However, it is the very high standard of maintenance in its cemeteries that I particularly want to commend—indeed in this country, where there are graveyards and churches with Commonwealth War Graves Commission graves and headstones. I notice that the attention to detail and to quality maintains headstones very well. At the slightest sign of damage or wear the headstones can be replaced. The mowing around the Commonwealth War Graves Commission headstones is also to a very high standard—usually much better than may be possible for churches to undertake. The point is this: wherever we are in the world, the standards are always the same and always very high. I congratulate the commission on that.

All this is partly to do with the quality of the staff it employs, who clearly take pride in their work. They have great knowledge of what happened in their areas and can explain to those who visit all that they know of the battles that took place, of the nature of those who fought in the area and of those who lost their lives. For that, the staff should be thanked and congratulated.

I want to say, too, that I find the Commonwealth War Graves Commission’s sensitivity in planning issues to be particularly impressive. A couple of years ago I visited the most northerly Italian World War II cemetery in Udine. I could not find it. I was surprised to find it next to a petrol station in the car park of a hypermarket—I spotted it in a copse of trees. When I went in I assumed I would be subject to the noise of car engines, of people and chatter and so on. Actually, it was a haven of peace and calm. From the inside, it was like any other cemetery that I have visited.

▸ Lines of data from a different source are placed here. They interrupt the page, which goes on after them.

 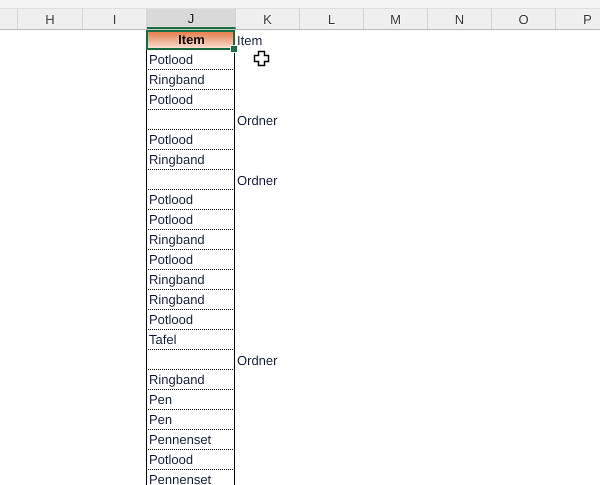 I want to click on column-header: M, so click(x=396, y=19).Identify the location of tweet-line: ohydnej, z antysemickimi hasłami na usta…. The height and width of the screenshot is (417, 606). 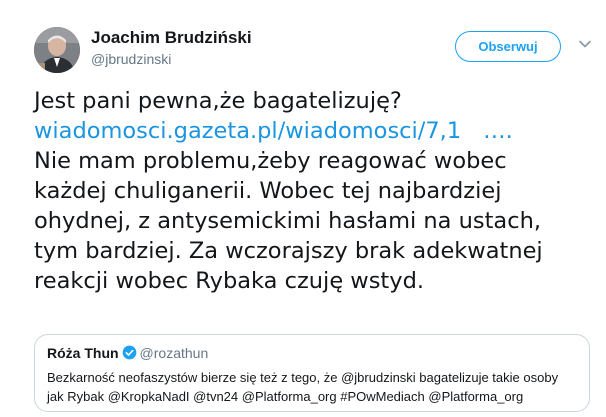
(288, 221).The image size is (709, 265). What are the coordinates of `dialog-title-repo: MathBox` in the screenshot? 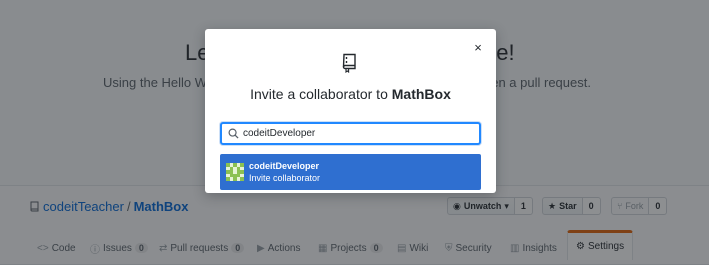 It's located at (421, 94). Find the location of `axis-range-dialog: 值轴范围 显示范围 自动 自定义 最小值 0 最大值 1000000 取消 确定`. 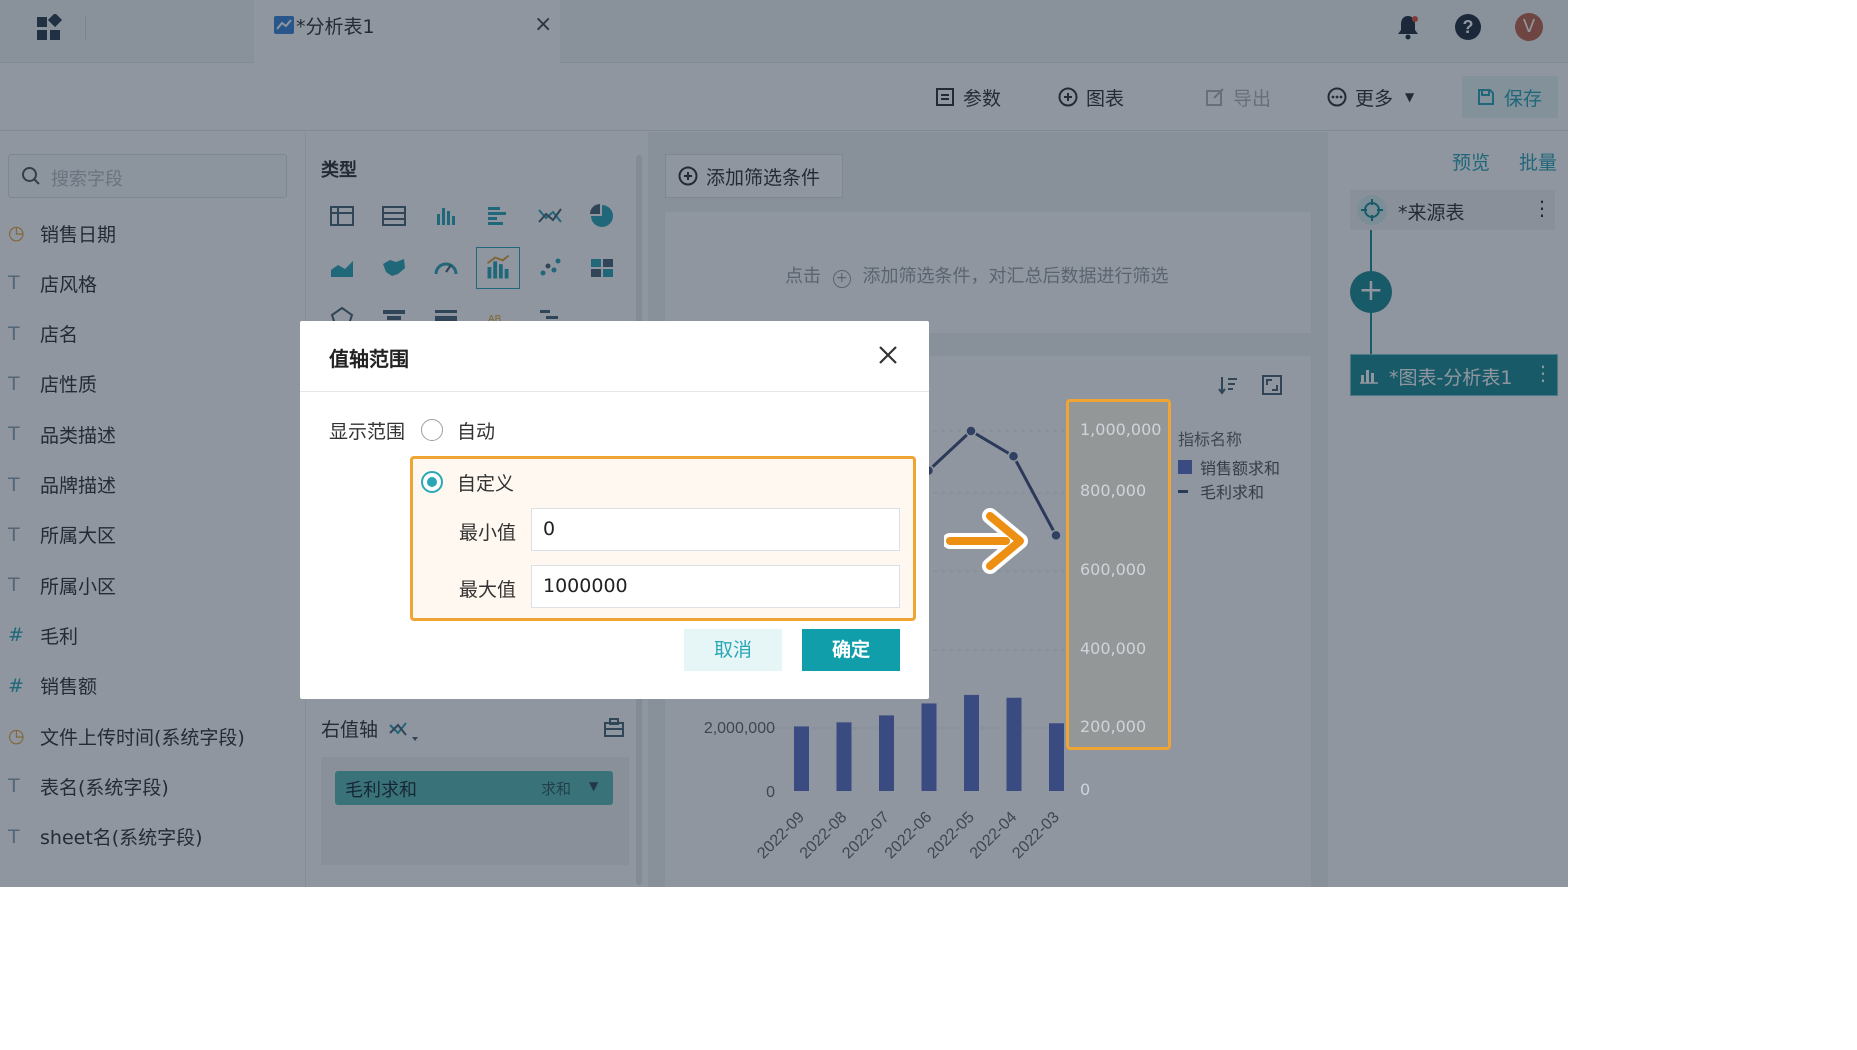

axis-range-dialog: 值轴范围 显示范围 自动 自定义 最小值 0 最大值 1000000 取消 确定 is located at coordinates (614, 510).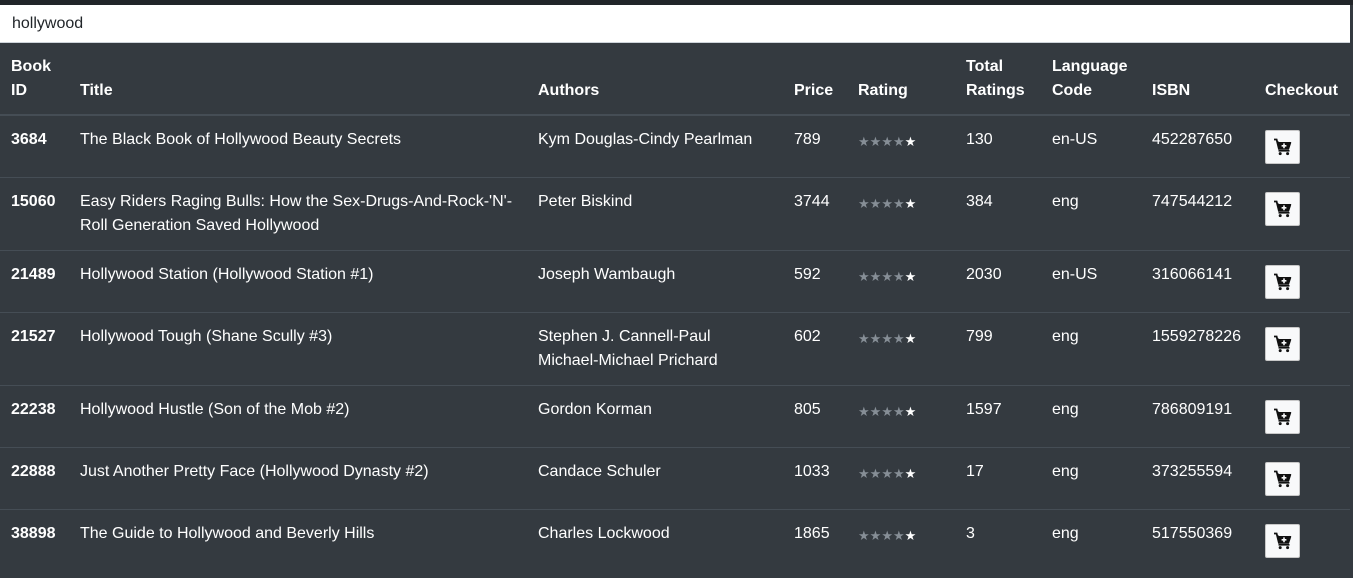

This weekend I shall be on the Somme with a group from Newcastle and the north-east to erect a memorial to the 16th Battalion the Northumberland Fusiliers, the Newcastle Commercials, on the church at a little village called Authuille in the centre of the Somme battlefield, where the losses of the 16th Battalion were particularly severe on 1 July. The Commonwealth War Graves Commission provides enormous leadership for those who seek to enhance the memory of what happened. I commend the commission for achieving that.